Though most of his experience is with professional musicians, Milnes is enthusiastic about directing a local church choir and a community chorus. His long experience with church choirs, often seeded with professionals, has taught him how to "assimilate people of different abilities," he said.
"I understand [the Burlington jobs] as a test of my long-held challenge: [to prove that] an amateur choir can sound as good as a professional one," Milnes declared. He added, "The only difference between a professional and an avocational singer is the voice they're born with."

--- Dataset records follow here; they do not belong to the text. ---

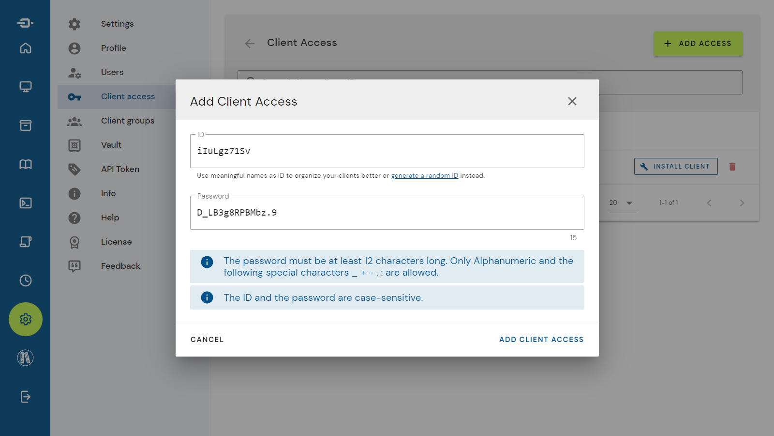This screenshot has width=774, height=436.
Task: Open Client groups menu item
Action: point(128,121)
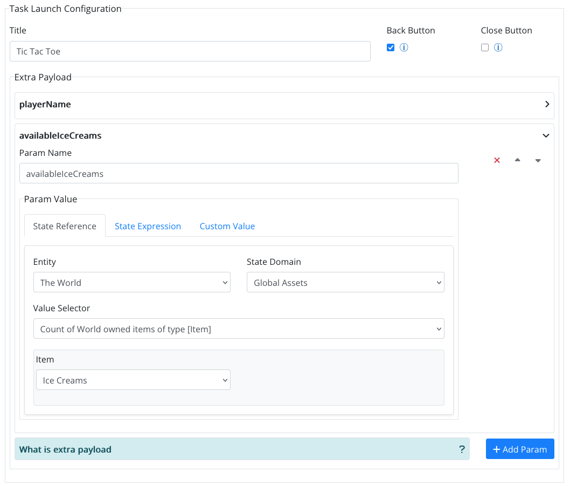The width and height of the screenshot is (570, 486).
Task: Open the Item dropdown showing Ice Creams
Action: [x=133, y=380]
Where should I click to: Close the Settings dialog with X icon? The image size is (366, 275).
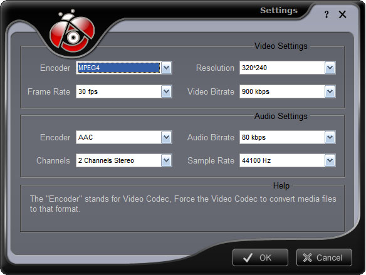tap(342, 14)
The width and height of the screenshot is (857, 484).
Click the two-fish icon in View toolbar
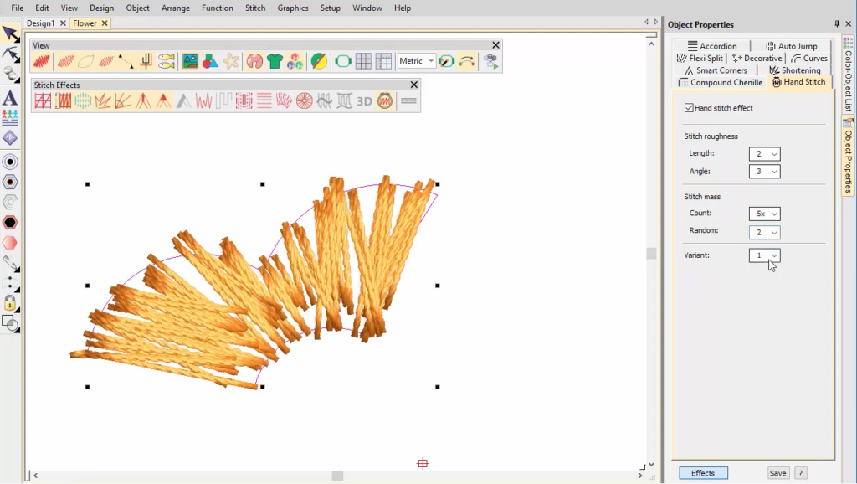click(x=167, y=61)
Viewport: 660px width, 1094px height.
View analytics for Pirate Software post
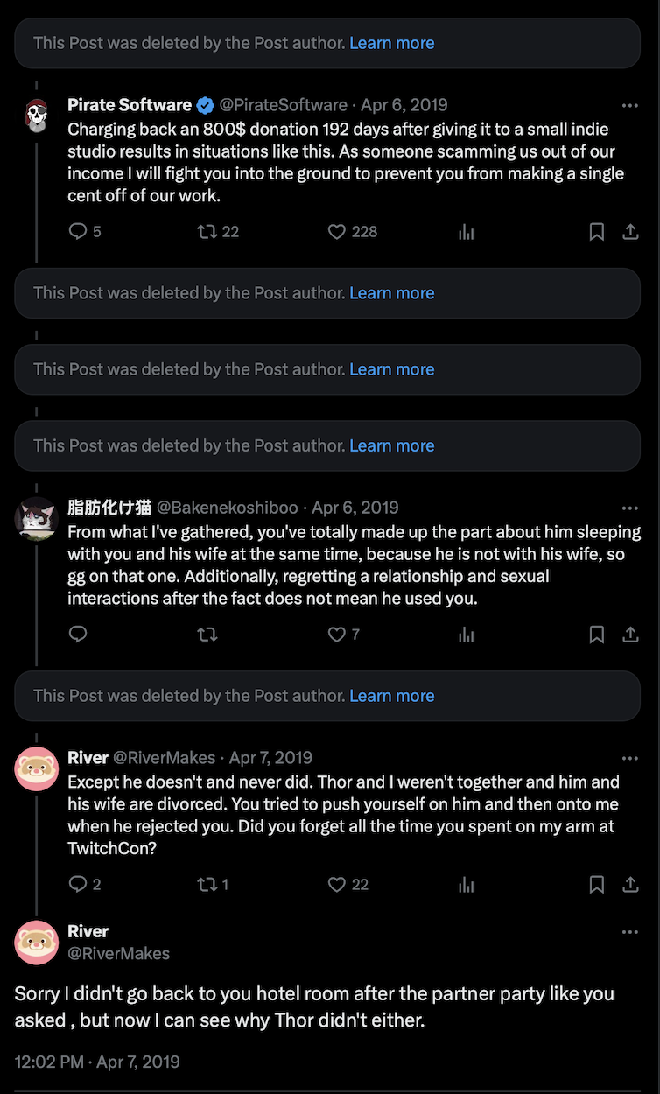click(x=467, y=232)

Milnes' condescension-free approach has been a pleasant surprise to Burlington singers. Deborah Wright, a soprano from Essex who has sung in the church choir for 20 years, opined, "He knows how to make church choirs work better. He gets us to do what we didn't really know we could do."
Jim Bentlage, a baritone from Jericho who joined the Vermont Choral Union in 2016, during Jeff Rehbach's tenure, said of Milnes' rehearsals, "He's captivating; he's exhilarating. It's like you're taking a college course at Juilliard in not just singing but music history."
In Metcalfe's view, Milnes is "an extraordinary musician. He's capable of working at the highest professional level and does, but he also has a gift for working with amateurs, asking them for the best they can give and then being happy about it."
During the pandemic, Milnes taught his Congregational singers to create home videos of themselves singing their parts while listening to musical cues on headphones. Then he edited the results together, producing short videos of sacred music that were streamed by online religious services around the country.
Soon, the group graduated to singing Messiah remotely. Milnes blended the church singers' voices digitally with the professional ones of L'Harmonie des saisons, added the instrumental ensemble and produced a high-quality split-screen video of the work.
Matthew Van Wagner, a South Burlington tenor and member of both the church choir and the Vermont Choral Union, delighted in the Messiah challenge. "I would do 40 or 50 takes of a particular section," he said by phone. Van Wagner sang for a decade in the now-defunct Granite State Opera, among other ensembles, and plays trumpet in Green Mountain Swing.
He said the director is serious "but has a great sense of humor, too." One video Milnes produced features Van Wagner as both soloist and trumpet player in a jazzy rendition of the Black spiritual "Down by the Riverside." Other choral members — and one small dog — sing around him on separate Zoom-like screens.
Bentlage, who is president of the Vermont Choral Union board, was on the search committee that chose Milnes.
"When we looked at Eric's résumé, we were a little leery, to be honest," he said by phone. "He's quite an internationally accomplished musician and choir director, and we were thinking, What if this guy gets tired of us?"
The group no longer has those worries. "Eric has big ideas that are going to take us into a musical adventure that we've not been in as a group," Bentlage said. "We're no longer purely a cappella; he'll introduce instrumentalists. He has a vision for us as more of a period group putting on authentic baroque music."
In Metcalfe's view, Milnes' presence will enrich Burlington's music scene "in a way that's really logical: a southern Québec/northern Vermont collaboration, where there's French [heritage] on both sides.
"Having worked with him," Metcalfe added, "I know these are going to be superb concerts."